Provided records
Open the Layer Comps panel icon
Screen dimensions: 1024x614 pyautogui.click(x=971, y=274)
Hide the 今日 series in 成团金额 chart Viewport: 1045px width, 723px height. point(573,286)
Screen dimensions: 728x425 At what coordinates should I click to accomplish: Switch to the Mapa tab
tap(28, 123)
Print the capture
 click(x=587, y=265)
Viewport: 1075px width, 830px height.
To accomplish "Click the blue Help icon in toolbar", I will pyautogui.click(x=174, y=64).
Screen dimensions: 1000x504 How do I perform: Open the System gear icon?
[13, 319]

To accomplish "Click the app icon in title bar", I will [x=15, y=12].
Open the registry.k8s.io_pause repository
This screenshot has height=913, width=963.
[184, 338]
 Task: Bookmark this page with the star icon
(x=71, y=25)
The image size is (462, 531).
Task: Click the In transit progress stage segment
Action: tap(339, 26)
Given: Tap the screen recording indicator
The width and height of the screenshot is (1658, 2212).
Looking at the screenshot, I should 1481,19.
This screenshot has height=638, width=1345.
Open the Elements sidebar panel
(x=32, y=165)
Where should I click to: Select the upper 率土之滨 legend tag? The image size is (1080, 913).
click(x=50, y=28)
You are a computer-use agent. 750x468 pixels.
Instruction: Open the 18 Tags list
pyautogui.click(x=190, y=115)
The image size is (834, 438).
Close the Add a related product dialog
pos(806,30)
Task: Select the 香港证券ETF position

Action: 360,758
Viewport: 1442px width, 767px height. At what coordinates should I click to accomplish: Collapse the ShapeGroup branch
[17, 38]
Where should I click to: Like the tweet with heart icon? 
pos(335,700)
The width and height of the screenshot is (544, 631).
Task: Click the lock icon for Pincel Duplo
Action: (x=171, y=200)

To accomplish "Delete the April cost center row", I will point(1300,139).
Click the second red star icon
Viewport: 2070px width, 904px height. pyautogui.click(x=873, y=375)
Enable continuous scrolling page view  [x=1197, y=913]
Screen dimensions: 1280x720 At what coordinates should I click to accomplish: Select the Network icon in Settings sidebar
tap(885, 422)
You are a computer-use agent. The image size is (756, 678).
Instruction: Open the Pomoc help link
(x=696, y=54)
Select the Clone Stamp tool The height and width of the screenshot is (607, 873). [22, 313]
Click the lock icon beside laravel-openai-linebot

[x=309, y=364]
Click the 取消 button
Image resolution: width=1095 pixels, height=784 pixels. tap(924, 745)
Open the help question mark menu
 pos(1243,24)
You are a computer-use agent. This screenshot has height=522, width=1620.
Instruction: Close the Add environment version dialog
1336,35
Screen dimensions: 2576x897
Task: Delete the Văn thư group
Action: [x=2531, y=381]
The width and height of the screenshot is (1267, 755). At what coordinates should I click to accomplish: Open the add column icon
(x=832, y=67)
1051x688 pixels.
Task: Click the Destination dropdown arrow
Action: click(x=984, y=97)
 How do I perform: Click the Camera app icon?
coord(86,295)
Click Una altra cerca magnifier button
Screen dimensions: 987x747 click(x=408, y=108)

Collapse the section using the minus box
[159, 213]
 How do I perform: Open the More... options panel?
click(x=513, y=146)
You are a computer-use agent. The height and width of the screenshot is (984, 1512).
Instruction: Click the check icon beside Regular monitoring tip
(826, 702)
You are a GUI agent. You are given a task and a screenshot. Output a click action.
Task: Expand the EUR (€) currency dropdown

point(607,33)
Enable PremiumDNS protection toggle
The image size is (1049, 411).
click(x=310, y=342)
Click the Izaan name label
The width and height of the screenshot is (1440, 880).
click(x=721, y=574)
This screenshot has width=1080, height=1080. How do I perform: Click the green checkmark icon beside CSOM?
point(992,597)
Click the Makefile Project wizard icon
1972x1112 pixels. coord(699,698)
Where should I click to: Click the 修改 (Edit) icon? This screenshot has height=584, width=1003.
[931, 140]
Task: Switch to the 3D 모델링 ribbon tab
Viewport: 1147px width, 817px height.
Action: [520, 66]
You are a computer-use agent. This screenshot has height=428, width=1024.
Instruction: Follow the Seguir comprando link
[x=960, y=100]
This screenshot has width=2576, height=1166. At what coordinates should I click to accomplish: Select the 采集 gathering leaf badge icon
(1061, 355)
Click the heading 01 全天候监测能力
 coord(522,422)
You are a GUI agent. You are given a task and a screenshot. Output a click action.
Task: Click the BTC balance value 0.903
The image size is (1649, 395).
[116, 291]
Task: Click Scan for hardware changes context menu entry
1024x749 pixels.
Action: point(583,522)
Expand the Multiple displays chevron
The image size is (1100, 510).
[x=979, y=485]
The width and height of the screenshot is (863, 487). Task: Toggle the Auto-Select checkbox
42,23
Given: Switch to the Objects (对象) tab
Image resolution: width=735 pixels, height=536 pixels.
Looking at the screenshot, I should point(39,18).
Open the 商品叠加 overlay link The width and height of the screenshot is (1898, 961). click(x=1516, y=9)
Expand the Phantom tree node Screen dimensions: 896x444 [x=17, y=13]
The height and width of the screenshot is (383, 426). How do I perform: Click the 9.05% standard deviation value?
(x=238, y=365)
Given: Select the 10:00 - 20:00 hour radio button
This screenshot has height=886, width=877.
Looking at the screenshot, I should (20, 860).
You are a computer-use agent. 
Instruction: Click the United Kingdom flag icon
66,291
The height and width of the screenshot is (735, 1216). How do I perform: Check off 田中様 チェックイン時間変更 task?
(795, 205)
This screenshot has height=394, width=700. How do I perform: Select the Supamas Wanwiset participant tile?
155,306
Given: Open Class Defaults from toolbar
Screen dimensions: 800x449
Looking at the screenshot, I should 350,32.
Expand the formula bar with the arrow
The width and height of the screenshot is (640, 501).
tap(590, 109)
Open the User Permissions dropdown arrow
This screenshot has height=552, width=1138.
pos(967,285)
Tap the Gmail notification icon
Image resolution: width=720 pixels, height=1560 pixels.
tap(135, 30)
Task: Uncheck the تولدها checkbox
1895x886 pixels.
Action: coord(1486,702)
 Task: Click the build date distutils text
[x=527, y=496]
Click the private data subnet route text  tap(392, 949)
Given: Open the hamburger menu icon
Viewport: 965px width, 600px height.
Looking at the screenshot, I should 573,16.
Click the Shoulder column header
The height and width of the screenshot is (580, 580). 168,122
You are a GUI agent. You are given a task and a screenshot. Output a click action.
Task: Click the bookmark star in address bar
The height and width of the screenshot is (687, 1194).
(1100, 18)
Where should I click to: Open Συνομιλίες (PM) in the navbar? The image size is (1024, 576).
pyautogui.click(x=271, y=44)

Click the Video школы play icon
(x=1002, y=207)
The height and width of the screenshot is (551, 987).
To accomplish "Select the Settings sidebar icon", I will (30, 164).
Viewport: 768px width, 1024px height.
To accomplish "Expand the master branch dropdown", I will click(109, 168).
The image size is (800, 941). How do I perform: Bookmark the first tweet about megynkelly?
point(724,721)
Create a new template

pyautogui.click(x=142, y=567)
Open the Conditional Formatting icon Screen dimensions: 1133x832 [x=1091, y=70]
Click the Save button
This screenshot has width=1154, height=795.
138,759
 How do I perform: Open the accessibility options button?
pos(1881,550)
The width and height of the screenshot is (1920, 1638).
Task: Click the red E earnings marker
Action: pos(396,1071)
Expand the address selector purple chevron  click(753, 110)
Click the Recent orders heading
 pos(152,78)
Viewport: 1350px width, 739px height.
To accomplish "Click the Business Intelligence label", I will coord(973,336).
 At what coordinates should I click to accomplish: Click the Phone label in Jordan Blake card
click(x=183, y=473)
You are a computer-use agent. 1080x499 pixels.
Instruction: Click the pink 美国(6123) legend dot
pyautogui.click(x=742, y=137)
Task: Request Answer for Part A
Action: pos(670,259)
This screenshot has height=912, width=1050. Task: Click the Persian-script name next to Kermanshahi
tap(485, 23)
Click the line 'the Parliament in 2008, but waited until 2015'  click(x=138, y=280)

Task directions
Write down only the number of lines above where the word "toolbar" occurs.

Answer space
2